Source material:
>>>>
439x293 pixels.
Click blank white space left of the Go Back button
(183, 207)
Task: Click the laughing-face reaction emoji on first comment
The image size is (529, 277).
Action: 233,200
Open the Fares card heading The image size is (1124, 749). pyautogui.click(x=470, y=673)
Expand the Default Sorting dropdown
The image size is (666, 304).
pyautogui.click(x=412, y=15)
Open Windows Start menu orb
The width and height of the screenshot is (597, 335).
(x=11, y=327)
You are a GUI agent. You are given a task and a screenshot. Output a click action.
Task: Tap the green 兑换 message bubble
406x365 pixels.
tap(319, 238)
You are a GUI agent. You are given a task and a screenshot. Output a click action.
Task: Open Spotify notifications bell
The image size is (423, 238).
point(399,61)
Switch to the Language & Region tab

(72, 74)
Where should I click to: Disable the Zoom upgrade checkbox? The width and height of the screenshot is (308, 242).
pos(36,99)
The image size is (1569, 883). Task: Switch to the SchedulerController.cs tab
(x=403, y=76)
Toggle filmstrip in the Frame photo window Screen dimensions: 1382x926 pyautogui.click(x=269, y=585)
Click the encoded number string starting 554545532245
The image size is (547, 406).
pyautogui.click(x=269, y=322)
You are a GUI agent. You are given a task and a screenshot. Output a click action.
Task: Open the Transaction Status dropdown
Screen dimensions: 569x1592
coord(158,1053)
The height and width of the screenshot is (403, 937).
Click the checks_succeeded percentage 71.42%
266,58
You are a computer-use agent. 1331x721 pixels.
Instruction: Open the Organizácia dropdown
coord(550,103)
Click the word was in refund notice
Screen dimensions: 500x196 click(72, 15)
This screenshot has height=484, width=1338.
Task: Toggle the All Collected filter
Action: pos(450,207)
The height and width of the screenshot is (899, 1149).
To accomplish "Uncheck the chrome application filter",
<<<<
To do:
Repeat the stretch of the material from the line containing "Toggle filmstrip in" through the line containing "Action: pos(450,207)", keeping each line as it appears.

Solution to the exercise:
Toggle filmstrip in the Frame photo window Screen dimensions: 1382x926 pyautogui.click(x=269, y=585)
Click the encoded number string starting 554545532245
The image size is (547, 406).
pyautogui.click(x=269, y=322)
You are a GUI agent. You are given a task and a screenshot. Output a click action.
Task: Open the Transaction Status dropdown
Screen dimensions: 569x1592
coord(158,1053)
The height and width of the screenshot is (403, 937).
Click the checks_succeeded percentage 71.42%
266,58
You are a computer-use agent. 1331x721 pixels.
Instruction: Open the Organizácia dropdown
coord(550,103)
Click the word was in refund notice
Screen dimensions: 500x196 click(72, 15)
This screenshot has height=484, width=1338.
Task: Toggle the All Collected filter
Action: pos(450,207)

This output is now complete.